▶ [EXTRACT TO READ]:
• • • • •

So why did I start stand-up?

by Chris Spann

Since I decided back to take the plunge into stand-up, back in August, people have been asking me ‘what made you do that?’, and I've not been able to give them an answer other than: ‘Dunno, like tellin' jokes an'at, dunn-I?’.

And, quite frankly, I don't think there's one specific reason why. I'd imagine that if you asked any successful comedian the same question, they wouldn't be able to give you a definitive answer.

For me, at least, there are a myriad of reasons why I will voluntarily climb onto a stage and tell the same embarrassing stories from my childhood to drunken strangers night after night, the first of which is the fact that it's so much fun.

Of course, you don't realise this until the first time you do it, and every time before I go onstage my stomach is turning, but the first time you get a room full of people to laugh at something you've said (and not like in school when you called your teacher 'mum'), it's a hell of an adrenaline rush, and you end up pushing yourself to try to get bigger and bigger laughs out of the crowd, just to get your hit.

• • • • •

Stored data:
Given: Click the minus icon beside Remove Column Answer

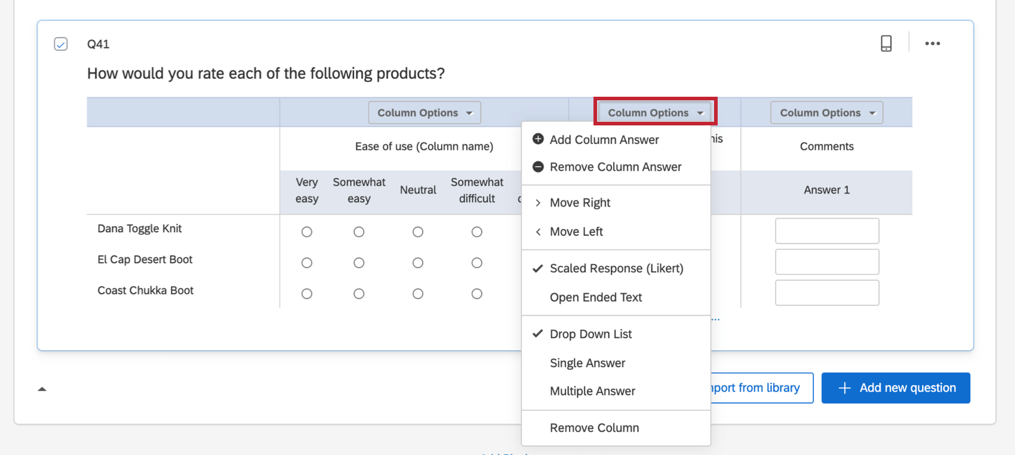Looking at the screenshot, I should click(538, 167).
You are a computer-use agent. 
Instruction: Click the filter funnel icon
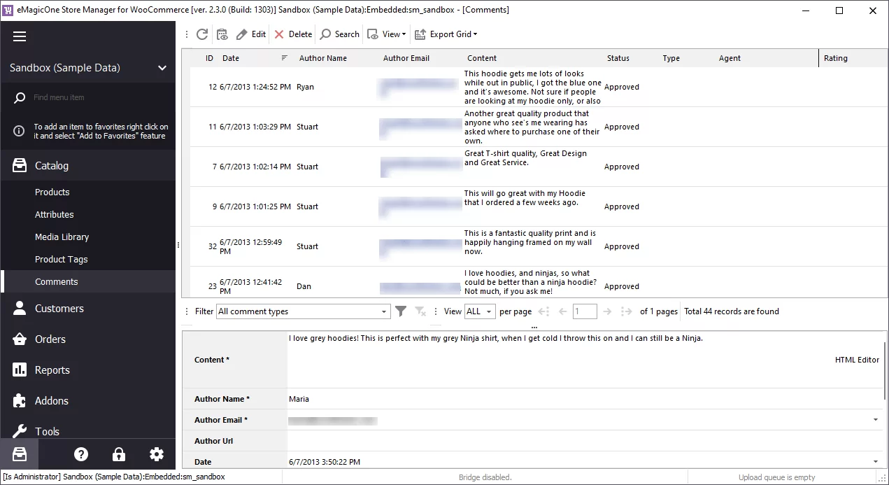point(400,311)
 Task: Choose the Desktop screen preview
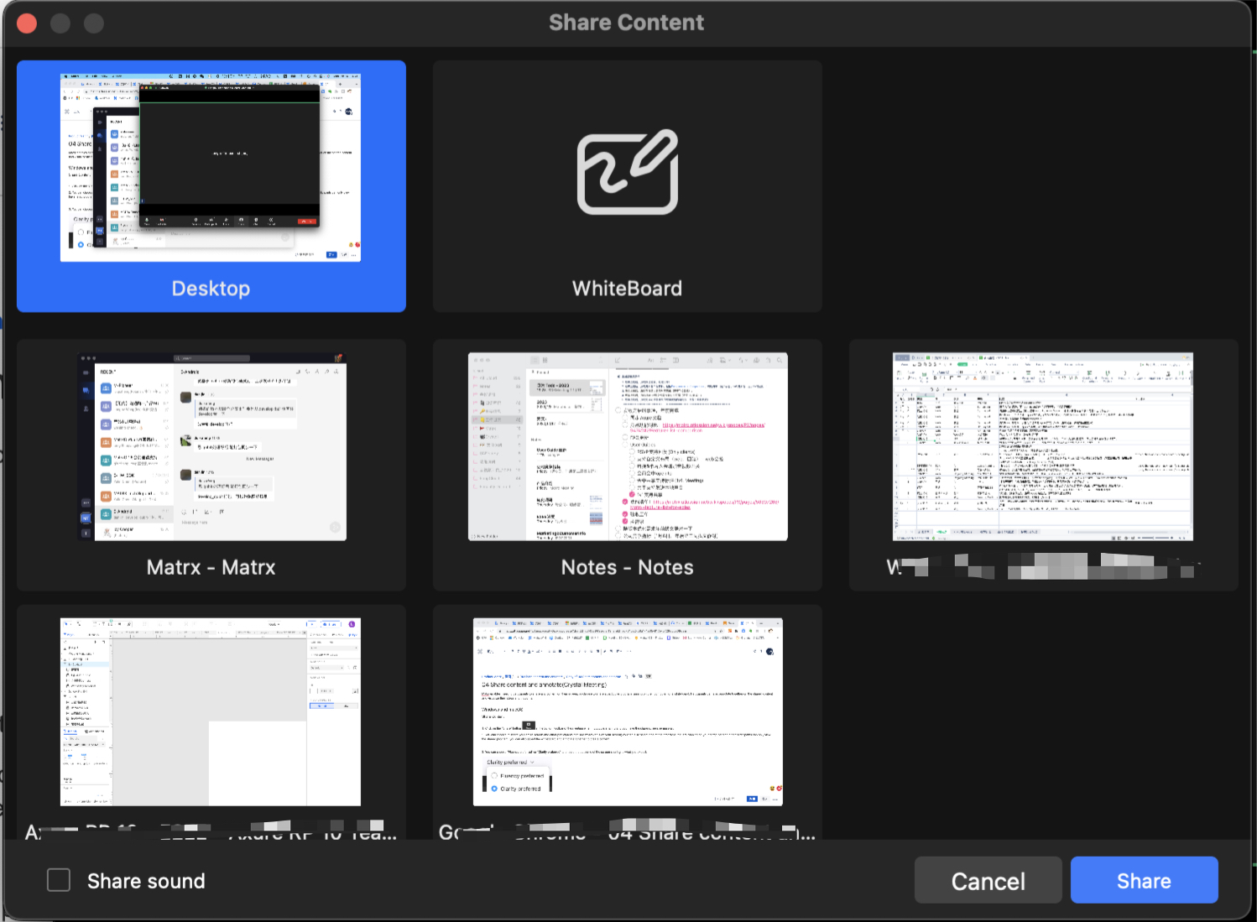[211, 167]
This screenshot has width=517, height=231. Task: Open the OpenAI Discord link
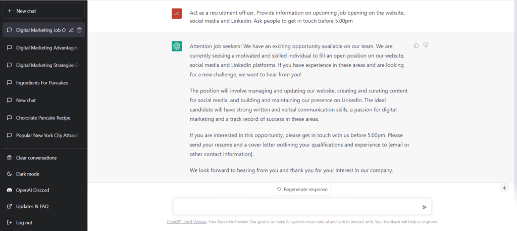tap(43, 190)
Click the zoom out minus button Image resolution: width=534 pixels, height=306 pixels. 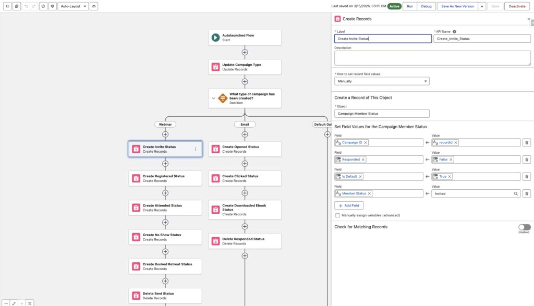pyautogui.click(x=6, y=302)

• • • • •

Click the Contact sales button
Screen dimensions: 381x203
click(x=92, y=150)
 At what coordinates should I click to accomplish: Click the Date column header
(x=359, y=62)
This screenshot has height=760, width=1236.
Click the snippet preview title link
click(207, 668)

• • • • •

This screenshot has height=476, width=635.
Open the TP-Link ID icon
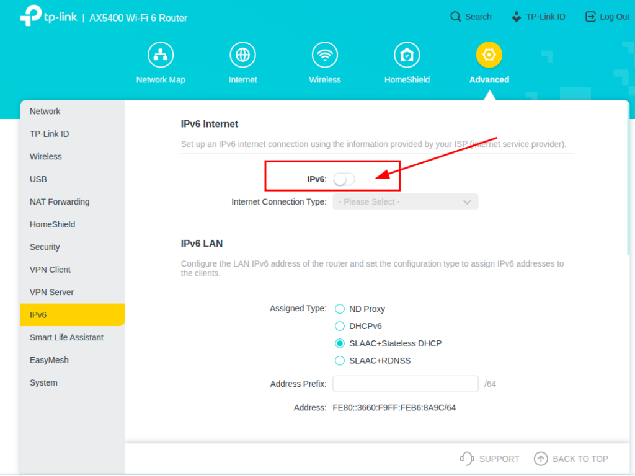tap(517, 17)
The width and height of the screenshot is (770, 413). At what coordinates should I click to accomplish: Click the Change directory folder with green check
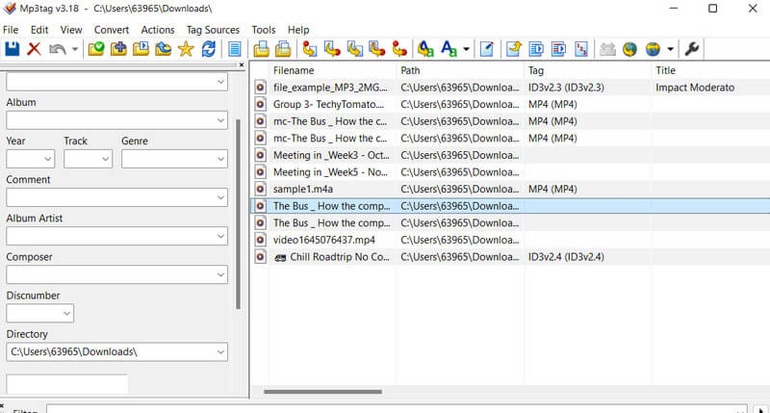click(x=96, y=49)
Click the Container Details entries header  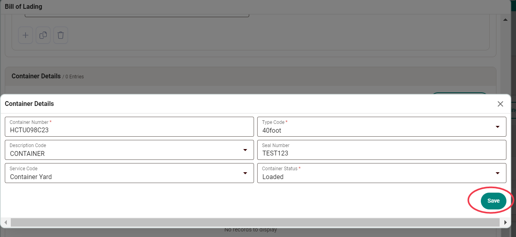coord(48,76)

• • • • •

▶ [WHAT YOU NEED TO DO]:
Answer these questions from the piece on starting stand-up:
(a) In which month did the writer decide to take up stand-up?
(b) What does the writer give as the first of the reasons for going onstage?
(c) What school mishap is mentioned as a contrast to making a room laugh?

▶ [EXERCISE SOLUTION]:
(a) August.
(b) That it's so much fun.
(c) Calling your teacher "mum."